Despite these distinctions, in the current majoriatrian climate, the right-wing can draw a false equivalence and make naked intimidation sound like democratic protest with astonishing ease.

Nor is it the only weapon in its armoury against intellectual dissent or suppressing academic and scholarly points of view considered anti-Hindu. Recently, an attempt was made by Delhi University's Standing Committee on Academic Matters to remove three books written by a Dalit scholar, Dr KanchaIllaiah Shepherd, from the post-graduate syllabus of its political science department course on social exclusion. The books — God as Political Philosopher: Buddha's Challenge to Brahminism; Why I am not a Hindu; and Post-Hindu India: A Discourse in Dalit-Bahujan Socio-Spiritual and Scientific Revolution — were recommended for removal obviously because they were seen as searing critiques of Hinduism. 

Again, the tactic used was similar. The books were denounced as derogatory to the Hindu faith, and its author anti-Hindu. While the resultant uproar has staved off acceptance of the committee's recommendation for the moment and DU has said the final decision will be taken by its Academic Council, it is clear that the central idea is to keep chipping away at islands of intellectual independence.

A third strategy is also at work in this project which was evident in a decision taken earlier this week when Indian-American author Rajiv Malhotra was appointed honorary professor at JNU's Centre for Media Studies.

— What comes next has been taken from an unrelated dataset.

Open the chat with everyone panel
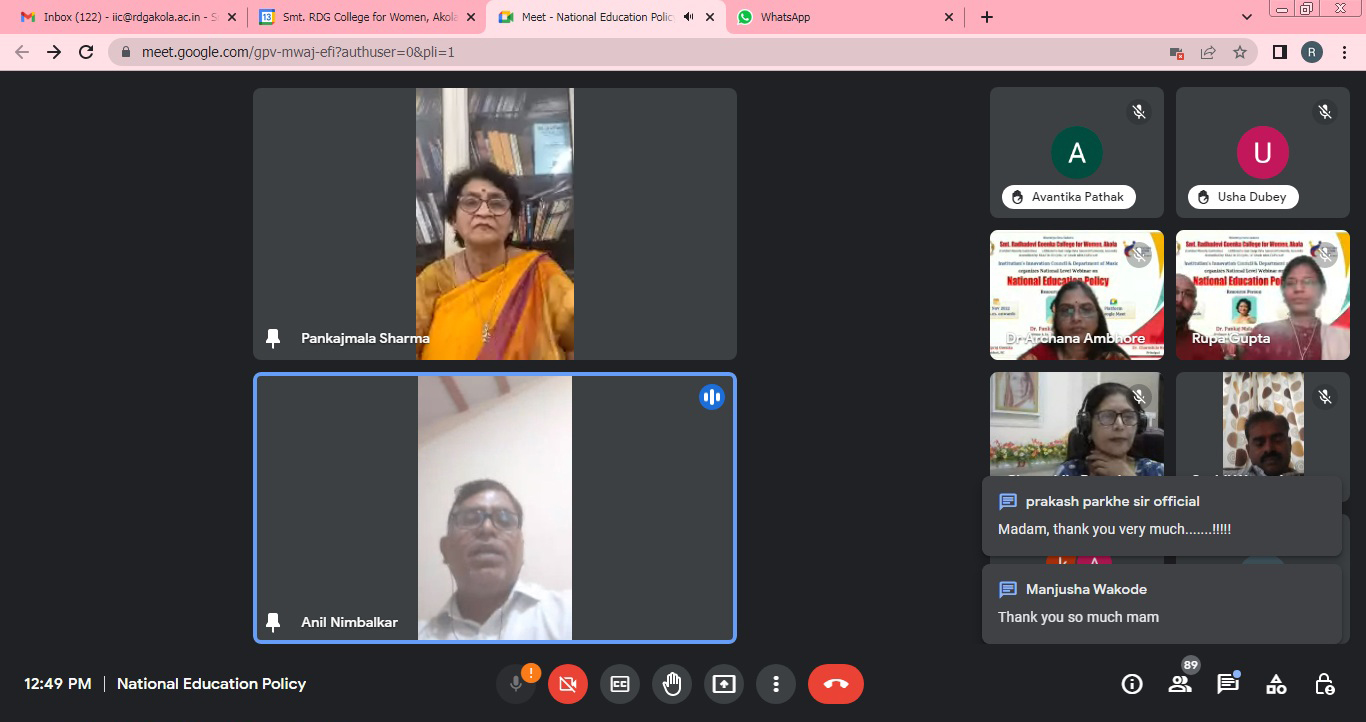1366x722 pixels. [x=1227, y=684]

While the capture of state-funded academic institutions like the Indian Council of Historical Research (ICHR), Nehru Memorial Museum and Library (NMML), Indian Institute of Advanced Studies to rewrite history is well documented and has been in full swing since the current government came to power, it is being actively complemented by disguising ideology as academics and ideologues as scholars, which is probably the most dangerous and damaging development of all.

With intimidation, infiltration and indoctrination all at work in tandem, one shudders to think how long before the few islands of academic independence are completely inundated by waves of anti-intellectualism.